Greta Christina offers a feminist persective on The Devil Wears Prada
"The Devil Wears Prada" has been on HBO recently: I watched it again a few days ago (I do think it's a funny, entertaining, well-crafted movie), and I was reminded of a feminist rant I had when the movie first came out.
Here's the deal. (Spoiler alert.) The purported arc of the movie is that our heroine, Andrea (Anne Hathaway), is a young would-be journalist in New York who can't find the kind of serious work she wants, and thus takes a job as assistant to the editor-in-chief at the biggest fashion magazine in the country. She justifies this as (a) a source of a much-needed paycheck, and (b) an entry-level position that could earn her some experience and gain her some connections in the profession.
But she sells out. She sells her soul. She is seduced by the glamour of the fashion industry into abandoning her high ideals; she prioritizes her work over her personal relationships; she stabs her colleague in the back; and she even winds up defending her abusive control-freak boss, Miranda (Meryl Streep) against her many critics. Eventually she realizes the error of her ways, walks out on her job, finds a better one, and grovels for forgiveness to everyone she injured along the way.
So here's my problem with the movie:
I couldn't see anything she did wrong.
I was watching very carefully the second time around, and almost every "soul-selling" step that the heroine took seemed perfectly reasonable and defensible.
And more to the point, just about everything she did would have been accepted without blinking in a male protagonist.
Let's take it a piece at a time. Here are the sins against her soul that Andrea supposedly committed.
1) She stayed in a job she didn't much care about, in an industry that's a snakepit of ego and ambition, working for a boss who treated her abysmally... just to get ahead in her career.

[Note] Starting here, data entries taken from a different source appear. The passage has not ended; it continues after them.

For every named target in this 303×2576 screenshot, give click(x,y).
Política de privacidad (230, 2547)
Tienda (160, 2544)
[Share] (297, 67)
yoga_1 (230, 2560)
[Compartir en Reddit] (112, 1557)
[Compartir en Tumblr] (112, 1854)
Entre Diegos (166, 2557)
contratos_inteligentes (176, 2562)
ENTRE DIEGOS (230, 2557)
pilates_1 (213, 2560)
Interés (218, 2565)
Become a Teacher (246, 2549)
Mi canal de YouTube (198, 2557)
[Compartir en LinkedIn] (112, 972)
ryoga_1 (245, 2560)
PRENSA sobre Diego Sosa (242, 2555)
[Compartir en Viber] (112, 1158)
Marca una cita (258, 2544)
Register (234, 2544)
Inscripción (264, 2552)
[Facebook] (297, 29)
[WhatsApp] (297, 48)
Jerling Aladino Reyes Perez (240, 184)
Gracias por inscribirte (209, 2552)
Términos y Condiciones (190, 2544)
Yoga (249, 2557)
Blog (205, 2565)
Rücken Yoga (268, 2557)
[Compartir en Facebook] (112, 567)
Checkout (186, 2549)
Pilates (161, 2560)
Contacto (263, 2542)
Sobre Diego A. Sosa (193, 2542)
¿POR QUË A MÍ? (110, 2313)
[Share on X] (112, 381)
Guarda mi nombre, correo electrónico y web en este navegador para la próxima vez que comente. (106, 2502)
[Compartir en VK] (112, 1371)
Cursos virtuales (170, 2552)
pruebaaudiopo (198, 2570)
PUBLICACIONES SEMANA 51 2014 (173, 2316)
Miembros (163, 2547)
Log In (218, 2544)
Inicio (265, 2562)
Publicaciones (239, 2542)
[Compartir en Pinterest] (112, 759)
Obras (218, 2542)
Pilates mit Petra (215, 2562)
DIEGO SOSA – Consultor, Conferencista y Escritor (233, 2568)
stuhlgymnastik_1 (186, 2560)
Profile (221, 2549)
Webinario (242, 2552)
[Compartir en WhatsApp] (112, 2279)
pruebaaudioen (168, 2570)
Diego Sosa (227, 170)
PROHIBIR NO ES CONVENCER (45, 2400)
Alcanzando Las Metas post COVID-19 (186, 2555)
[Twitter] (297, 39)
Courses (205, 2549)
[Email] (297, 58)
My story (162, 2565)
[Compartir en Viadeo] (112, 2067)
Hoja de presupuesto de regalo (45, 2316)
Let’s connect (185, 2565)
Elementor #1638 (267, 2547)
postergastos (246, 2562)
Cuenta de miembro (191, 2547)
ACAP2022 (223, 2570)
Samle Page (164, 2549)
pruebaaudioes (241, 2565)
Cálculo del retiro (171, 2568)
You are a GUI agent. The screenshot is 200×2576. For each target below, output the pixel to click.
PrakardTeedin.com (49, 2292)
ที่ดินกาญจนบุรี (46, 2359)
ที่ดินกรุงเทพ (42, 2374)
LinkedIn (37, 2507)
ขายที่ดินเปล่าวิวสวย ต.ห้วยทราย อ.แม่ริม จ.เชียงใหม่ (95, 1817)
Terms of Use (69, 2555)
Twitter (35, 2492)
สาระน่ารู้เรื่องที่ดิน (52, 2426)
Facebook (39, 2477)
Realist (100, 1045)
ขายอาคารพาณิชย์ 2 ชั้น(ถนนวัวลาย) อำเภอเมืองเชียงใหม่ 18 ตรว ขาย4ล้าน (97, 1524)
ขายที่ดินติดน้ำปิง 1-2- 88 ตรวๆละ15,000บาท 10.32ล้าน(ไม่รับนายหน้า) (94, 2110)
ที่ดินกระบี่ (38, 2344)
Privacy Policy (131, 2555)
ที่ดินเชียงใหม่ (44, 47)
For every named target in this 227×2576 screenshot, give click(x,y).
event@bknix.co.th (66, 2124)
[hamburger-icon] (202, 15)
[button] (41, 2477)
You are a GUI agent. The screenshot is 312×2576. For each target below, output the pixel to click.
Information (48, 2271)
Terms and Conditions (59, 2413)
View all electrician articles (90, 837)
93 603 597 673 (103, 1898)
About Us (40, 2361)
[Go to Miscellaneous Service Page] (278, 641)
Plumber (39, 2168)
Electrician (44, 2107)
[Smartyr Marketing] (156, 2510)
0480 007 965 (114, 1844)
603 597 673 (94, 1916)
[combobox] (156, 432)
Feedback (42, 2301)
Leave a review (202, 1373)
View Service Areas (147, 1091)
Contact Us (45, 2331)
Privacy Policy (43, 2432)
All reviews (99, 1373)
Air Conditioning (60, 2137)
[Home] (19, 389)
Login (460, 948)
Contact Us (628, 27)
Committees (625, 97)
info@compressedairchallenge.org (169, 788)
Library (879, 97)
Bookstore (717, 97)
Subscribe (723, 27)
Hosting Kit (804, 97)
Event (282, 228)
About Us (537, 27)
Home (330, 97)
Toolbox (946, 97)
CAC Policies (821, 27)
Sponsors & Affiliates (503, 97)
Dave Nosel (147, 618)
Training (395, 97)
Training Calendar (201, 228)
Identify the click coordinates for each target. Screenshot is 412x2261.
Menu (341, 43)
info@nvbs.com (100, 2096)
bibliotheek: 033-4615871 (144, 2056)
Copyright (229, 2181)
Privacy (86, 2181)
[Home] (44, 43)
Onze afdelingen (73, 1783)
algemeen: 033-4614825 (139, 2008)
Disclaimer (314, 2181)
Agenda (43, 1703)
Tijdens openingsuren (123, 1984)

Well, yes. If you're serious about a career, "take this job and shove it" isn't always an option. Especially if you're just starting out. Sometimes you have to put up with very bad situations temporarily, to get what you need on your resume (not to mention to keep the paychecks coming). And sometimes you start out at a company you don't much like or care about, to gain experience you'll need to eventually work for someone you do care about. That's not selling your soul. That's having long-term goals, and the stick-to-it-iveness to go through the necessary, if sometimes unpleasant, preliminary steps to get there. That's being willing to prioritize your long-term goals over your immediate happiness and comfort. And theoretically, that's a quality our society values.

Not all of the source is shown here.